17.04.2005

Manifestations.


Je ne sais pas si l'accusation de révisionnisme* de l'histoire des années trente – portée par les dirigeants chinois contre les dirigeants japonais – est avérée; c'est vraisemblable, mais je laisse à d'autres, plus versés* que moi en histoire, le soin de le vérifier. Ce que je sais, c'est que les manifestations qui se déroulent actuellement en Chine sont organisées par la dictature en place et ne frappent que des innocents. Qu'ils soient japonais et descendants possibles de tortionnaires de cette époque, ne change rien à l'affaire!

Le gouvernement chinois prétend que ces manifestations sont spontanées, mais qui pourrait croire ces fieffés* menteurs? ces salopards, quand on sait comment s'est terminée la seule manifestation spontanée importante, en Chine, de ces cinquante dernières années.

Le 15 avril 1989, à la mort de Hu Yaobang – le secrétaire général du parti communiste chinois – des étudiants déclenchent une manifestation monstre à Pékin.
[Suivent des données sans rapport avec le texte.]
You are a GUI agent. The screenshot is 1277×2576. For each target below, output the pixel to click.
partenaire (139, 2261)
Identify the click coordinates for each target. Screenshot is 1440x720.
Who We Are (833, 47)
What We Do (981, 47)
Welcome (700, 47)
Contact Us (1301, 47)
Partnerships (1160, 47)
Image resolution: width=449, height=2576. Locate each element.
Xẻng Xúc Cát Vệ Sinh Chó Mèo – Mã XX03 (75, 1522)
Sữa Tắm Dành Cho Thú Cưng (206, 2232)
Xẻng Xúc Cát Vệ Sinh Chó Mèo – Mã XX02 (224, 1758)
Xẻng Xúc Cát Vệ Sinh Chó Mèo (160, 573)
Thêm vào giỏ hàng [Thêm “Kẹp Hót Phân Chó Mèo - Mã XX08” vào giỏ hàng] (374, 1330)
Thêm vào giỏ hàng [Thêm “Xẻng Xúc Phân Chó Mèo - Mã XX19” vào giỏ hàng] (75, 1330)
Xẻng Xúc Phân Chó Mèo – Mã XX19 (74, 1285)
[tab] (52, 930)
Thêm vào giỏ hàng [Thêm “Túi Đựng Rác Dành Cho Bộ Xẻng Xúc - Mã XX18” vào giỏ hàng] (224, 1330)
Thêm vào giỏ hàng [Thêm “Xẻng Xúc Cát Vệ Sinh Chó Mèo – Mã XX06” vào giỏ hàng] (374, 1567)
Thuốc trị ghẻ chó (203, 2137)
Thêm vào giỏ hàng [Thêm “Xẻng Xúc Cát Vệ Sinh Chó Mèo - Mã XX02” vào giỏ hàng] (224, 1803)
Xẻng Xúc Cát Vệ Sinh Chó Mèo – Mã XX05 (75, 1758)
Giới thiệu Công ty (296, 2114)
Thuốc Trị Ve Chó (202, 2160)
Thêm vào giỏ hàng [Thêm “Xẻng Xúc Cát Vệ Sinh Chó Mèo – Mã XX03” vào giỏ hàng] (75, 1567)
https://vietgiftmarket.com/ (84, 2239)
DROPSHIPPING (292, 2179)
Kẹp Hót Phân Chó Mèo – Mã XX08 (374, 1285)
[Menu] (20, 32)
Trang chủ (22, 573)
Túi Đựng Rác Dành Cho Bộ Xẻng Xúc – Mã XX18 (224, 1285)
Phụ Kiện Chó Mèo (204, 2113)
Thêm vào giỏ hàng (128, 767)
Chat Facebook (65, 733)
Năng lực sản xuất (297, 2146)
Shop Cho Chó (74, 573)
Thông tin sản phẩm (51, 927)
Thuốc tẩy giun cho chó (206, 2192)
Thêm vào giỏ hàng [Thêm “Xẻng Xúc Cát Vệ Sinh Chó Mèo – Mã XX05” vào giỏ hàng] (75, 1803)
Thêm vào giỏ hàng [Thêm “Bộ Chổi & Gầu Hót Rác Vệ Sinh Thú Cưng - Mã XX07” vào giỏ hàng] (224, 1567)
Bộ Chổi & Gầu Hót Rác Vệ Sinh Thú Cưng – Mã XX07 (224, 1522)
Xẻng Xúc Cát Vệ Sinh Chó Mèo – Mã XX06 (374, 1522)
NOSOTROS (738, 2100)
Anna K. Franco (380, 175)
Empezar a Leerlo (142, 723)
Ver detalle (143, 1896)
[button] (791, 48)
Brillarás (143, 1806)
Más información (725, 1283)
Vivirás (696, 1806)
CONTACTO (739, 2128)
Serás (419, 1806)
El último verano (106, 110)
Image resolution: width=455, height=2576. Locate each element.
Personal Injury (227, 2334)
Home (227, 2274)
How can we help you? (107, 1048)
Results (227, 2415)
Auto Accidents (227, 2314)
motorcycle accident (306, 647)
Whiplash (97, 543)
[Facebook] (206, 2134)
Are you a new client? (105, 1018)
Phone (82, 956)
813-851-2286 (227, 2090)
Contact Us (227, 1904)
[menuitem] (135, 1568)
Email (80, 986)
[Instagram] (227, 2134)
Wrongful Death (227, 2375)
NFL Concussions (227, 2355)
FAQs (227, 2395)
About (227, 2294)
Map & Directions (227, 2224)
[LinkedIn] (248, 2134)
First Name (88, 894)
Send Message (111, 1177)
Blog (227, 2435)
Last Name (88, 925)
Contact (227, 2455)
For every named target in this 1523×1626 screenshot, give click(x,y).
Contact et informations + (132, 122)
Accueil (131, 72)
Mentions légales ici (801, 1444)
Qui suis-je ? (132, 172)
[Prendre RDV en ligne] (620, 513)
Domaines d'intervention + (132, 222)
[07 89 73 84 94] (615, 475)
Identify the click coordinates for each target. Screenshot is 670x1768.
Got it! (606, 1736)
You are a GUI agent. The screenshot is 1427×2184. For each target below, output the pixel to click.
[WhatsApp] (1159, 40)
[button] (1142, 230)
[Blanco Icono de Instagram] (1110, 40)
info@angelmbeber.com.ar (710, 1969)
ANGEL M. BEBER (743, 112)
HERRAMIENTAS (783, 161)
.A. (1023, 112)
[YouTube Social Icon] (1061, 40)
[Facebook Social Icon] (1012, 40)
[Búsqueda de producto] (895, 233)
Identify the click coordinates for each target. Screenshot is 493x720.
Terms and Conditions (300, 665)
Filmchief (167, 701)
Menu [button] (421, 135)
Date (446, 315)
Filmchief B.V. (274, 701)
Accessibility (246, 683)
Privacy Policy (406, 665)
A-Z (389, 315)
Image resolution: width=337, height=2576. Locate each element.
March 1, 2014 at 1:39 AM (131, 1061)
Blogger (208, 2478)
Très vite, la fronde* fait tache d'huile* et cristallise* tous les espoirs de libéralisation du régime : elle touche des centaines de milliers de personnes, de tous les milieux sociaux.

Elle se terminera dans un bain de sang.

Pendant la nuit du 3 au 4 juin 1989, l'armée reçoit l'ordre de nettoyer la Place Tiananmen où se sont installés les protestataires. Les soldats tirent à l'aveuglette dans la foule et les chars écrasent tout ce qui se trouve devant leurs chenilles : blessés ou victimes de la bousculade.
C'est un véritable massacre qui fera un millier de morts et des milliers de blessés qui seront pourchassés jusque dans les hôpitaux où les soins leur seront refusés. Il s'en suivit aussi une importante vague d'arrestations et de déportations.

Cela, c'était une manifestation spontanée!

C'est une certitude, que la vague actuelle de manifestations est orchestrée par le régime chinois. La décision japonaise de procéder à des forages pétroliers en Mer de Chine n'est certainement pas étrangère à cette machination* des dirigeants chinois, qui font, d'une pierre, deux coups : à l'extérieur, mettre le gouvernement japonais en porte-à-faux* et, à l'intérieur, désorganiser une éventuelle commémoration* du " Printemps de Pékin " et du carnage qui s'en est suivi, dont cela va être l'anniversaire.



révisionnisme : attitude qui remet en cause un dogme ou une théorie
versé : expert dans une matière, une technique, un art.
fieffé : qui possède un vice ou défaut au plus haut degré.
fronde : révolte d'un groupe social contre l'autorité du groupe dirigeant.
faire tache d'huile : se répandre, se généraliser.
cristalliser : réunir, donner de la force.
machination : complot, manœuvres menées contre quelqu'un.
en porte-à-faux : dans une situation équivoque, instable
commémoration : fait de se rappeler un événement; on a récemment commémoré la fin de la guerre 40-45, et non le 50e anniversaire de cette guerre!